# PROBLEM DESCRIPTION:
Give again the entries below exactly, beginning at the first line and ending at the line with "Programma | Modalità di (981, 333)".

:::

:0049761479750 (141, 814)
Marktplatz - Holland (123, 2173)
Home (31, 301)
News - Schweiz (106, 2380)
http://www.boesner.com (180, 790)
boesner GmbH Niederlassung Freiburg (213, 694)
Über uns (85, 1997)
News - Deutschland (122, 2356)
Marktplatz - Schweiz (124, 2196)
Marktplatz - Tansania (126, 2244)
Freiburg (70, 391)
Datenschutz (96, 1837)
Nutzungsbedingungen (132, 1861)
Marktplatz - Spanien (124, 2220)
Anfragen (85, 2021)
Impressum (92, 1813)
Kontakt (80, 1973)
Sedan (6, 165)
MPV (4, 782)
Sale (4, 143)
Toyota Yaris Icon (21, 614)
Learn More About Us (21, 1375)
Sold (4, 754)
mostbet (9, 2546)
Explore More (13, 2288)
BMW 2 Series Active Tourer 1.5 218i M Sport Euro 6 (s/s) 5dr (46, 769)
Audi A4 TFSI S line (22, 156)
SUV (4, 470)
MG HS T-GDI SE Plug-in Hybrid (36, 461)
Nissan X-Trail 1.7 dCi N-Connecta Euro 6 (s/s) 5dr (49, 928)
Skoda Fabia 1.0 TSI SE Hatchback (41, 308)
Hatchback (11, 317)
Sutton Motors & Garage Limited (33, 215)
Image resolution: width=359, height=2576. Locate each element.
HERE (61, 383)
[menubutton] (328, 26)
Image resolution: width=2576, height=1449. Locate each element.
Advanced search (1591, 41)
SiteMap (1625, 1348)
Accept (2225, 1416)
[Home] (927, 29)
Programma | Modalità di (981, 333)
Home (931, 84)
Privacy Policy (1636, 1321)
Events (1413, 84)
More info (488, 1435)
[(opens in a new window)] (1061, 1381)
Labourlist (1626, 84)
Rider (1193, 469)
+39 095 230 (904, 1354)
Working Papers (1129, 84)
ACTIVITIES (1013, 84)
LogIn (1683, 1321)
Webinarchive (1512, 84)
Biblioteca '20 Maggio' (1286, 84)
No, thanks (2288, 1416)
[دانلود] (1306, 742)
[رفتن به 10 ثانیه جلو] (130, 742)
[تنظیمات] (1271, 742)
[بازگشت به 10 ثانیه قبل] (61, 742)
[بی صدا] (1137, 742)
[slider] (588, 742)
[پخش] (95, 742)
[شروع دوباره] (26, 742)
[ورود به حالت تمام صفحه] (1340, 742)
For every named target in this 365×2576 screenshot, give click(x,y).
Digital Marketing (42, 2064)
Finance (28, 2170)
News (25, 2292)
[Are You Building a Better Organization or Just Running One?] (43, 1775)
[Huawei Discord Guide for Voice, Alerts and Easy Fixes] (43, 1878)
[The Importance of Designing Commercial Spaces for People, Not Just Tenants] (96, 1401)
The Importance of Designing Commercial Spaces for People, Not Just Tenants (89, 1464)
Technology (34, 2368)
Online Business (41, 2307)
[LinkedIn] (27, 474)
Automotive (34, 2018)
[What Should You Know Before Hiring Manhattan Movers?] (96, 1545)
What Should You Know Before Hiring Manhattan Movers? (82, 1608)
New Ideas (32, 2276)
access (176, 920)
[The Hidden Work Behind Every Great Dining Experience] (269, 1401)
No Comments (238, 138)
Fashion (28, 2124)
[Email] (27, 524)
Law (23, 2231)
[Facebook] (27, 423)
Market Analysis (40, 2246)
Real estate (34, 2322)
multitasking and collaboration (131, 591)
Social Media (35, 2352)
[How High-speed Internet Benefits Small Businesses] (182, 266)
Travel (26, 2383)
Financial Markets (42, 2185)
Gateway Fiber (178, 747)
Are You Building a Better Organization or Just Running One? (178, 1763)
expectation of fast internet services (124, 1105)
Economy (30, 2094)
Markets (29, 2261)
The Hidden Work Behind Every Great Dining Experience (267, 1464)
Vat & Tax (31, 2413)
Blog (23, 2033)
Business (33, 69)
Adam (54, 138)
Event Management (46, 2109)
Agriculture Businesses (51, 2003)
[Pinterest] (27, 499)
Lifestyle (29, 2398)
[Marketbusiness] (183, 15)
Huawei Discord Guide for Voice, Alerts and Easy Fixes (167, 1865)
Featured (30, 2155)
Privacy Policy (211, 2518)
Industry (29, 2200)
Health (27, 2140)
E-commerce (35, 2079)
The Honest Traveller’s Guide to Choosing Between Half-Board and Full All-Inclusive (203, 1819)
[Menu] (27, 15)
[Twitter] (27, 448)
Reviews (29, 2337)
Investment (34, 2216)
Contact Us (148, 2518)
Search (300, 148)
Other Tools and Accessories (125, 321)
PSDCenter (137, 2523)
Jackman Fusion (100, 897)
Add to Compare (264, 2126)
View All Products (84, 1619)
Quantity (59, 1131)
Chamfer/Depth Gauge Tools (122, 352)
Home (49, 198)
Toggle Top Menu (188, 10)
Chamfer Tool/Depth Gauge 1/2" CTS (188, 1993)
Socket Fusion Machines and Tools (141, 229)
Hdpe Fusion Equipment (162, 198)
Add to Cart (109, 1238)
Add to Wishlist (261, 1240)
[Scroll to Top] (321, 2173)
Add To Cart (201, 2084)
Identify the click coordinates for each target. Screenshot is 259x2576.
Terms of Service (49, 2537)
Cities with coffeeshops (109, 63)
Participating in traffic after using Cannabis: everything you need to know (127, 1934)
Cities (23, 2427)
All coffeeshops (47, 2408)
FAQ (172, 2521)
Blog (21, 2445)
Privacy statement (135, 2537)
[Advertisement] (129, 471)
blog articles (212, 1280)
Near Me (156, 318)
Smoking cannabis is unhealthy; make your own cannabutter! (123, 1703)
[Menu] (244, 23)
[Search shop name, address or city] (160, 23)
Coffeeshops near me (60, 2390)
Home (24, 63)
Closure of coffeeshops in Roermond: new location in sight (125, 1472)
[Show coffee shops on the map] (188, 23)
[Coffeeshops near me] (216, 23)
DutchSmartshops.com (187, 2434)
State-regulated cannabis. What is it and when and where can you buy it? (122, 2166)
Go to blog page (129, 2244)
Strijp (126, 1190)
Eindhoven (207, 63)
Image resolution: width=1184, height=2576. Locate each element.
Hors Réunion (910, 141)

:::

# WRITTEN RESPONSE:
:0049761479750 (141, 814)
Marktplatz - Holland (123, 2173)
Home (31, 301)
News - Schweiz (106, 2380)
http://www.boesner.com (180, 790)
boesner GmbH Niederlassung Freiburg (213, 694)
Über uns (85, 1997)
News - Deutschland (122, 2356)
Marktplatz - Schweiz (124, 2196)
Marktplatz - Tansania (126, 2244)
Freiburg (70, 391)
Datenschutz (96, 1837)
Nutzungsbedingungen (132, 1861)
Marktplatz - Spanien (124, 2220)
Anfragen (85, 2021)
Impressum (92, 1813)
Kontakt (80, 1973)
Sedan (6, 165)
MPV (4, 782)
Sale (4, 143)
Toyota Yaris Icon (21, 614)
Learn More About Us (21, 1375)
Sold (4, 754)
mostbet (9, 2546)
Explore More (13, 2288)
BMW 2 Series Active Tourer 1.5 218i M Sport Euro 6 (s/s) 5dr (46, 769)
Audi A4 TFSI S line (22, 156)
SUV (4, 470)
MG HS T-GDI SE Plug-in Hybrid (36, 461)
Nissan X-Trail 1.7 dCi N-Connecta Euro 6 (s/s) 5dr (49, 928)
Skoda Fabia 1.0 TSI SE Hatchback (41, 308)
Hatchback (11, 317)
Sutton Motors & Garage Limited (33, 215)
Image resolution: width=359, height=2576. Locate each element.
HERE (61, 383)
[menubutton] (328, 26)
Image resolution: width=2576, height=1449. Locate each element.
Advanced search (1591, 41)
SiteMap (1625, 1348)
Accept (2225, 1416)
[Home] (927, 29)
Programma | Modalità di (981, 333)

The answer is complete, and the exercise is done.